▶ **Directions for this task**
Skip all pictures; return exactly the lines from the one containing "This screenshot has width=1270, height=952." through the end of the data.

▶ **Exercise inputs**
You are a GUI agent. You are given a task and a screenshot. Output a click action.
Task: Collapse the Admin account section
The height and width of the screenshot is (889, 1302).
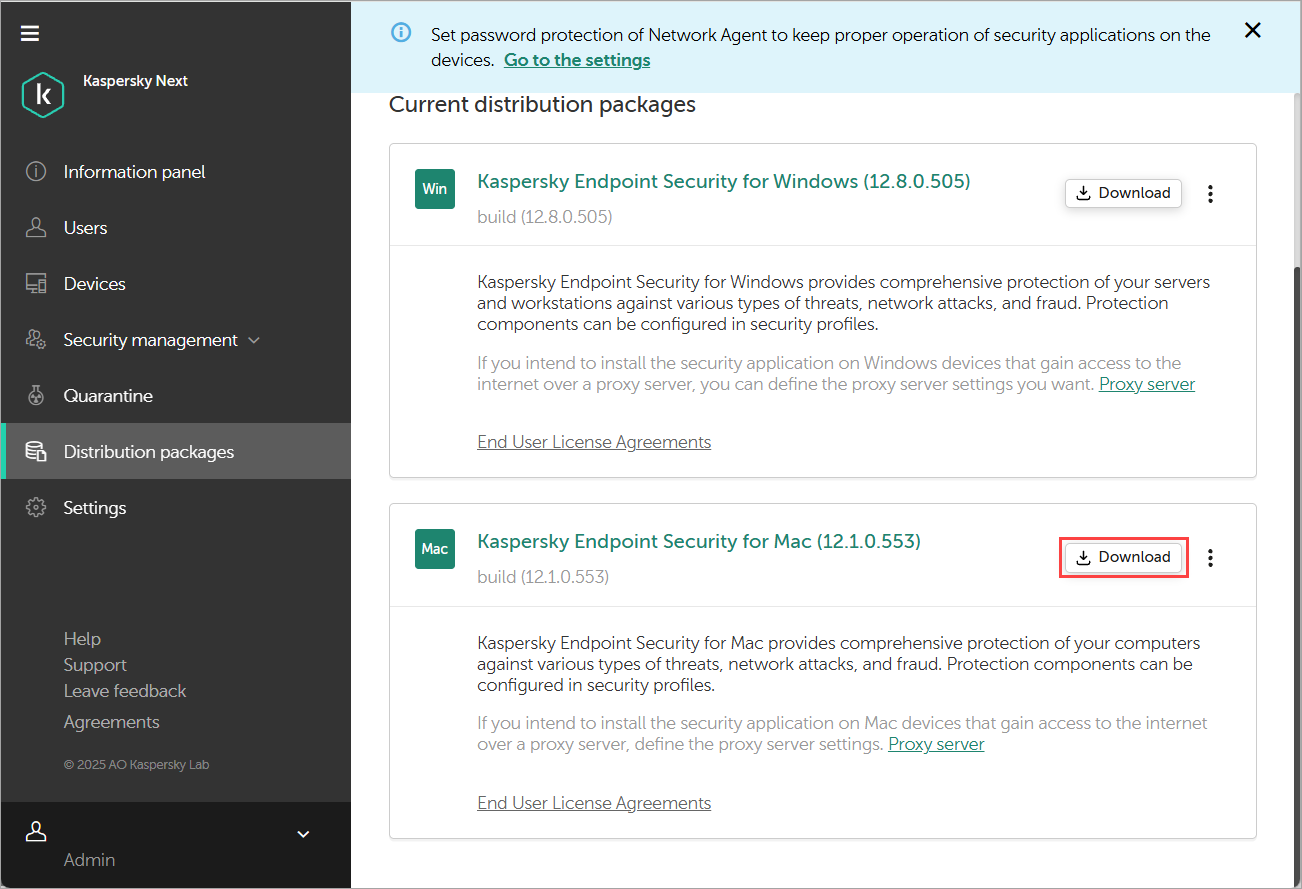point(302,833)
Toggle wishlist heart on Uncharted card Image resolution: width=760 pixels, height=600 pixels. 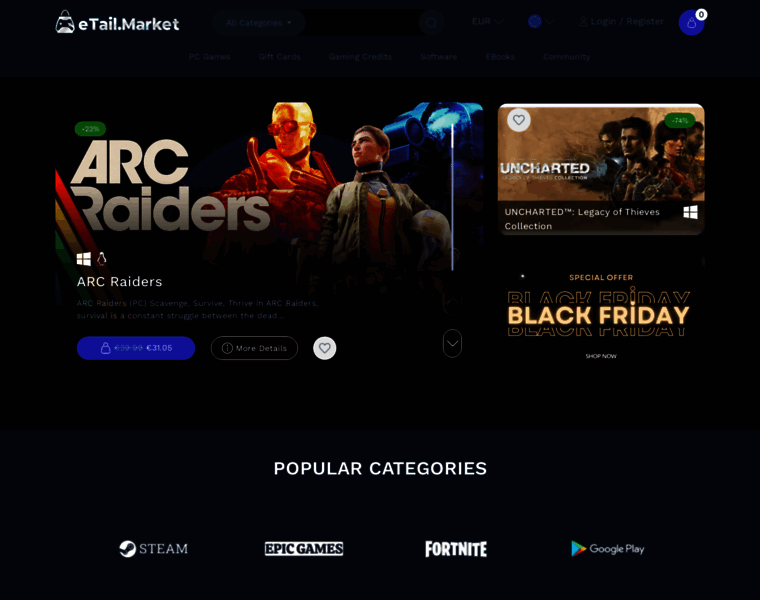pyautogui.click(x=519, y=120)
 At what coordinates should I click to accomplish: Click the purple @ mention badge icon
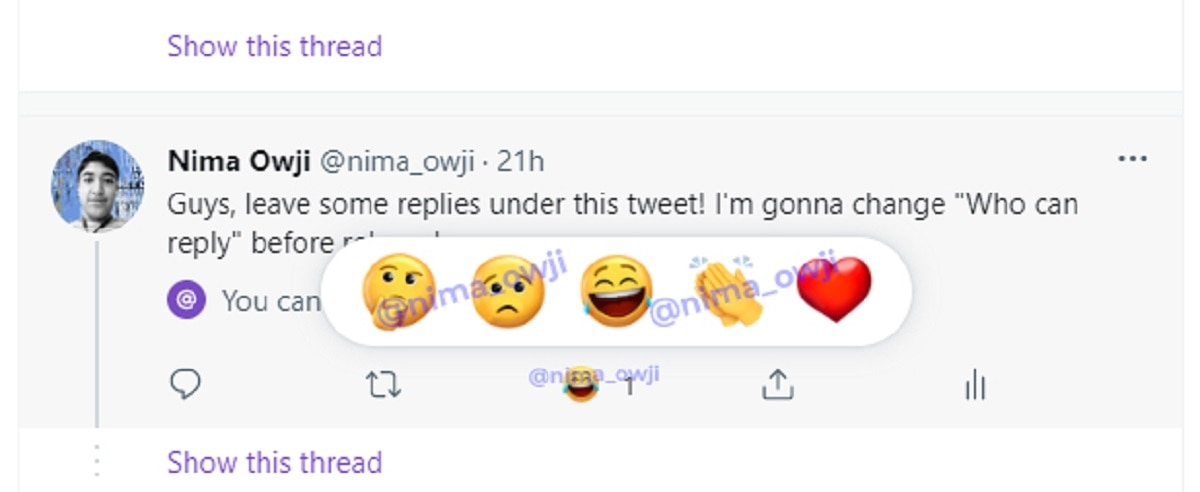[187, 300]
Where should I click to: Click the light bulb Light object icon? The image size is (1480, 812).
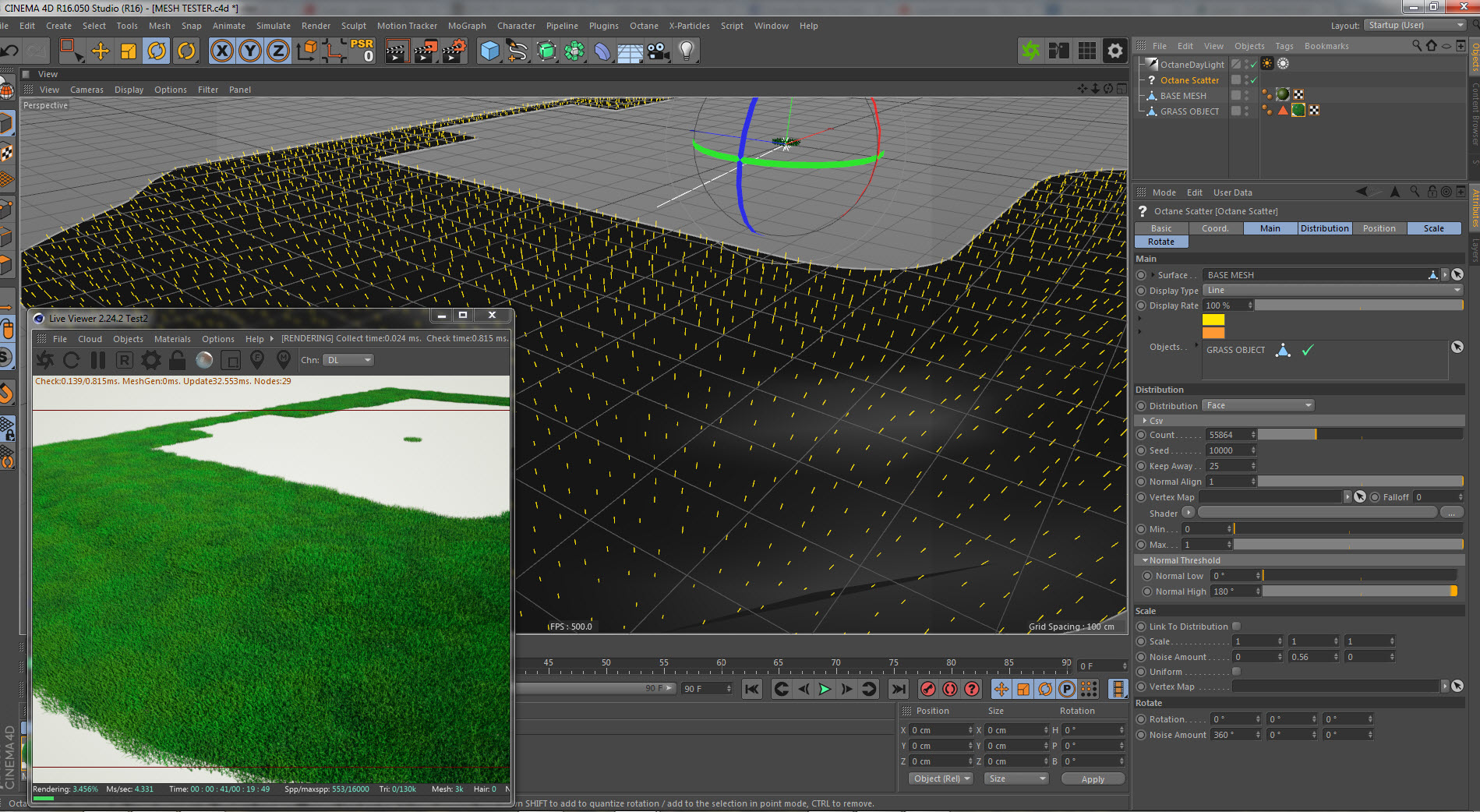pyautogui.click(x=687, y=51)
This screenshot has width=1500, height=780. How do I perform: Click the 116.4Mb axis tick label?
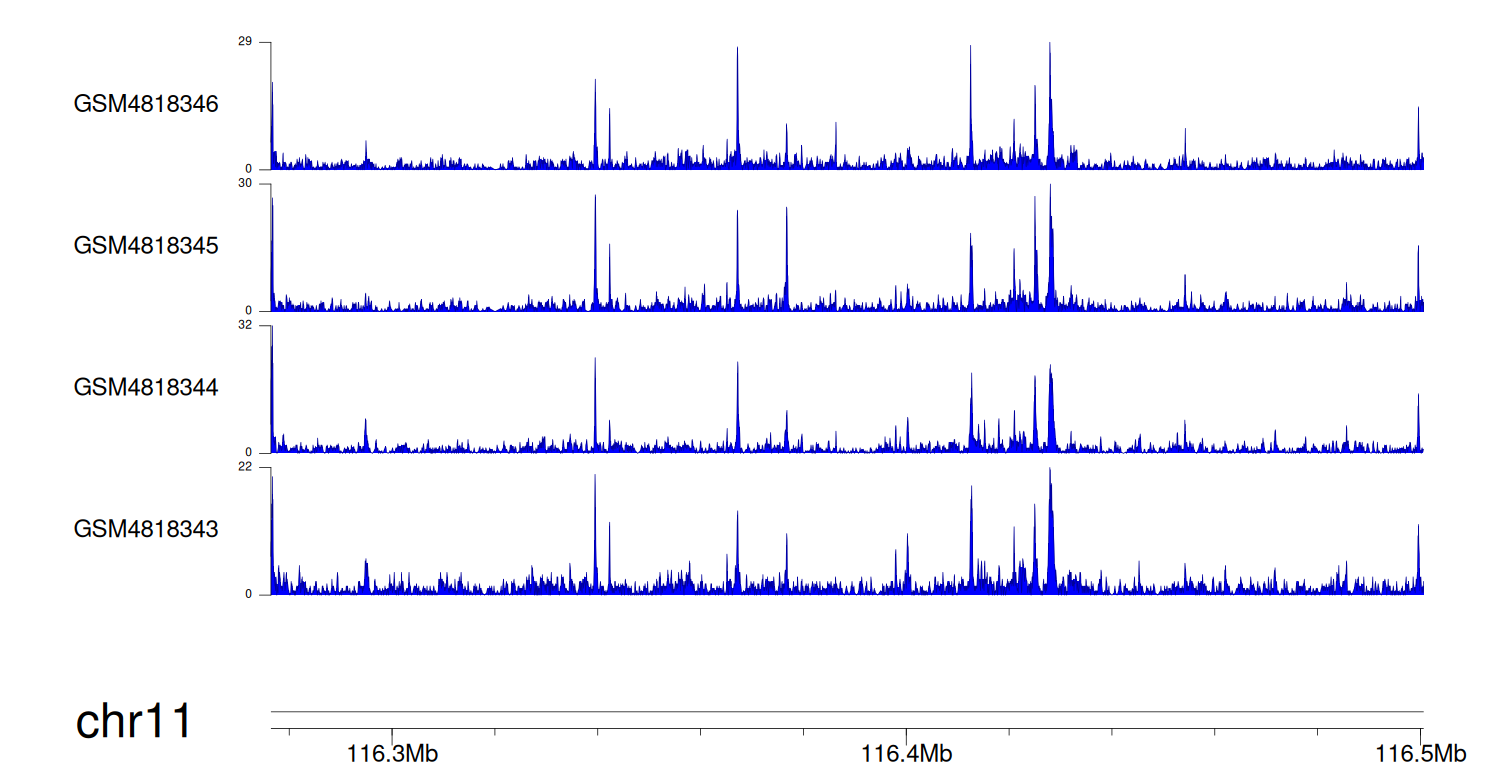pyautogui.click(x=906, y=754)
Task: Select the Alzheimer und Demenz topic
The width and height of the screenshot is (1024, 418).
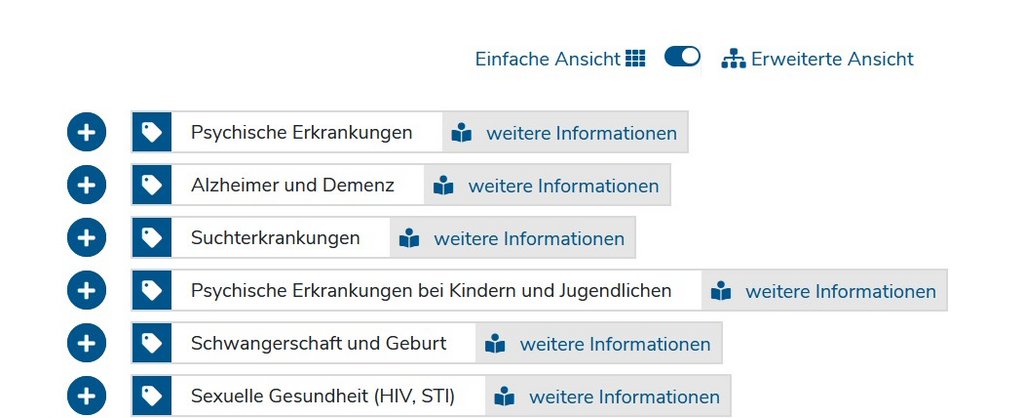Action: click(x=293, y=185)
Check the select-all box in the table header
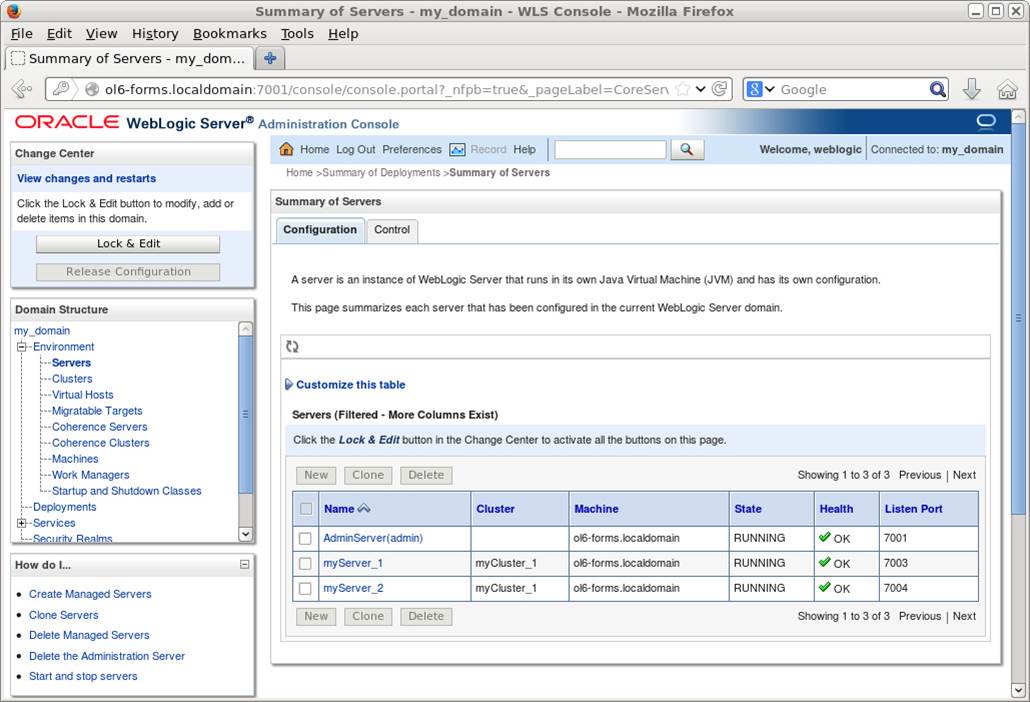 [x=305, y=508]
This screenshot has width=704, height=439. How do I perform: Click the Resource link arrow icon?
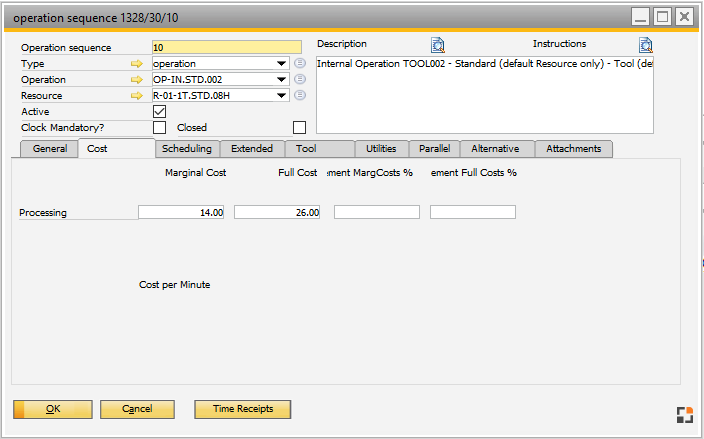point(137,96)
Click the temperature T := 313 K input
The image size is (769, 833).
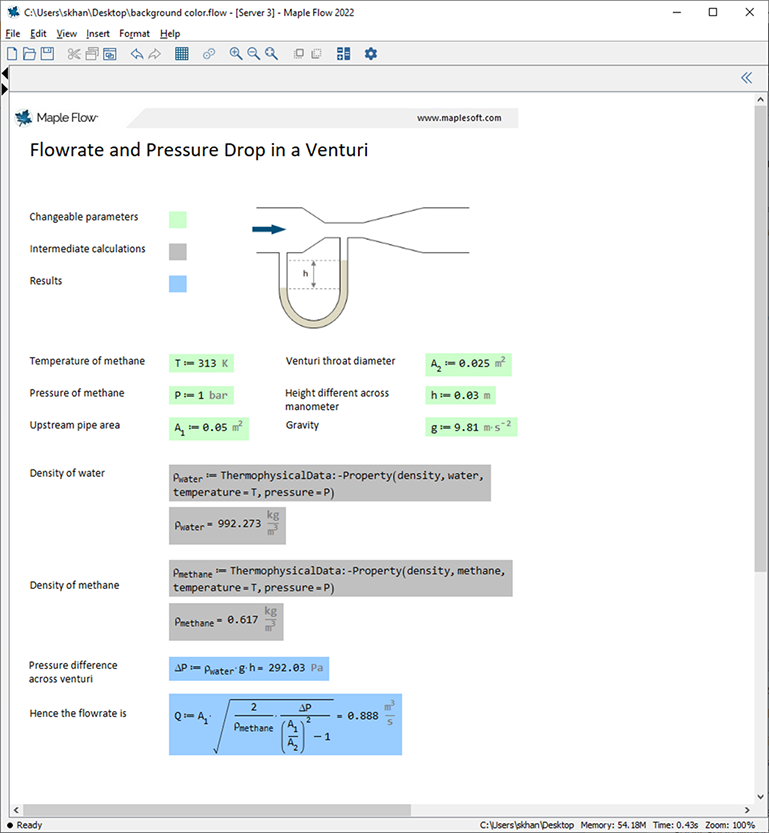[201, 364]
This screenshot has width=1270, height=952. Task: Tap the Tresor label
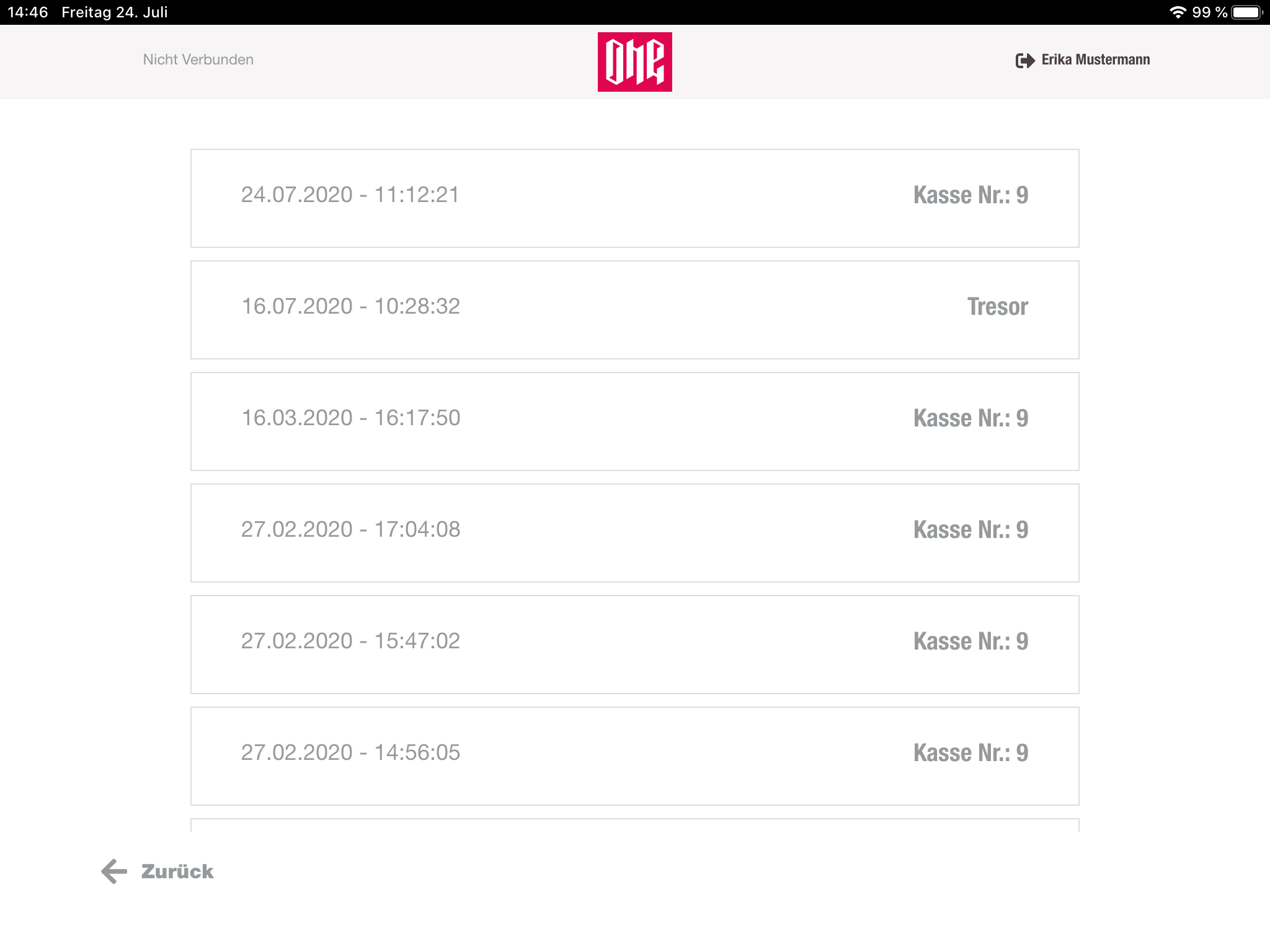[998, 307]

▶ **Finished exercise**
This screenshot has width=1270, height=952. Task: Tap the Tresor label
[998, 307]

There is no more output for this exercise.